Ok, that is actually terrible. Can you think why?

# Solution 3: Numba vectorize

In [11]:
@numba.vectorize
def mandelbrot_vec(c, max_iter):
    z = 0

    # Per complex number, validate it for a finite number of iterations
    for k in range(MAX_ITER):
        z = z**2 + c

        # if the modulus (or absolute value) of the complex number is greater than 2,
        # it will diverge, thus not within Mandelbrot set
        if np.absolute(z) > 2.0: 
            break

    return k

In [12]:
def grid(width=WIDTH, height=HEIGHT, center=CENTER, extent=EXTENT):
    x0 = center - extent / 2
    x1 = center + extent / 2
    g = np.indices([height, width])
    scale = max(extent.real/width, extent.imag/height)
    return center + (g[1] - width // 2 + (g[0] - height // 2)*1j) \
                  * scale

In [13]:
mandelbrot_vec(grid(), MAX_ITER) ;

In [14]:
%%timeit
mandelbrot_vec(grid(), MAX_ITER)

884 ms ± 25.9 ms per loop (mean ± std. dev. of 7 runs, 1 loop each)


That is on par with Numba jit on the outer loop.

# Solution 3b: Vectorize with dask.array

In [15]:
from dask import array as da

In [16]:
%%timeit
mandelbrot_vec(da.from_array(grid(), chunks=(64, 64)), MAX_ITER).compute()

297 ms ± 21.7 ms per loop (mean ± std. dev. of 7 runs, 1 loop each)


This is our first speedup!

# Solution 4: split boxes
We may split the domain ourselves. This requires a bit more structure to our code:

In [20]:
from dataclasses import dataclass
from dask import delayed

@delayed
def gather(*args):
    return list(args)

@dataclass
class Box:
    width: int
    height: int
    center: complex
    extent: complex
    
    def split(self, n):
        """Split the domain into nxn chunks.
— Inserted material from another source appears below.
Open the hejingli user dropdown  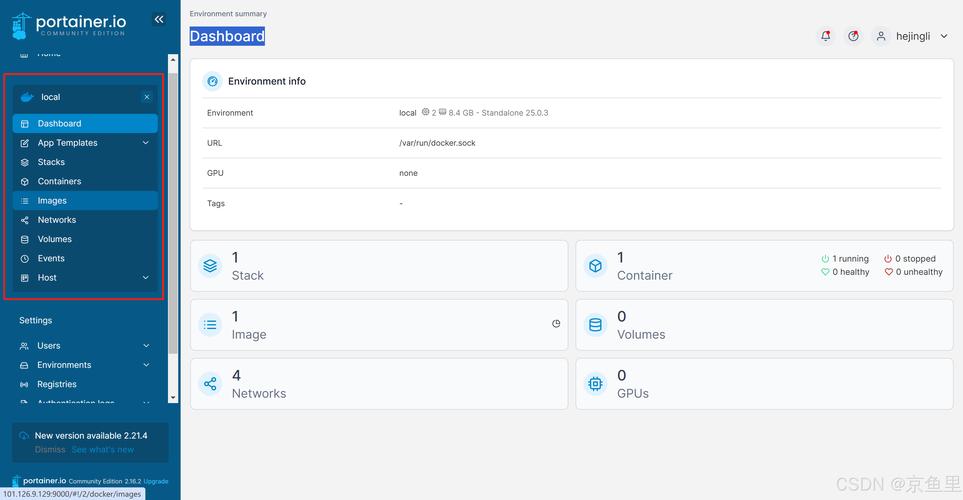(911, 36)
Returns a 2d list of `Box`."""
        sd = self.extent / n
        x0 = self.center - self.extent / 2 + sd / 2
        return [[Box(width=self.width//n, height=self.height//n,
                     center=x0 + i * sd.real + j * sd.imag * 1j,
                     extent=sd) for i in range(n)]
                for j in range(n)]
    
@delayed
def compute_mandelbrot_box(box, max_iter=MAX_ITER):
    return compute_mandelbrot(box.width, box.height, box.center, box.extent, max_iter)

def split_domain_map(box, f, n=4, num_workers=None):
    wf = gather(*[gather(*[f(sub_domain) for sub_domain in row])
                  for row in box.split(n)])
    return np.block(wf.compute(num_workers=num_workers))

In [21]:
%%timeit
split_domain_map(Box(WIDTH,HEIGHT,CENTER,EXTENT), compute_mandelbrot_box)

231 ms ± 8.13 ms per loop (mean ± std. dev. of 7 runs, 1 loop each)


So this is a bit more work, but we get the best speed-up!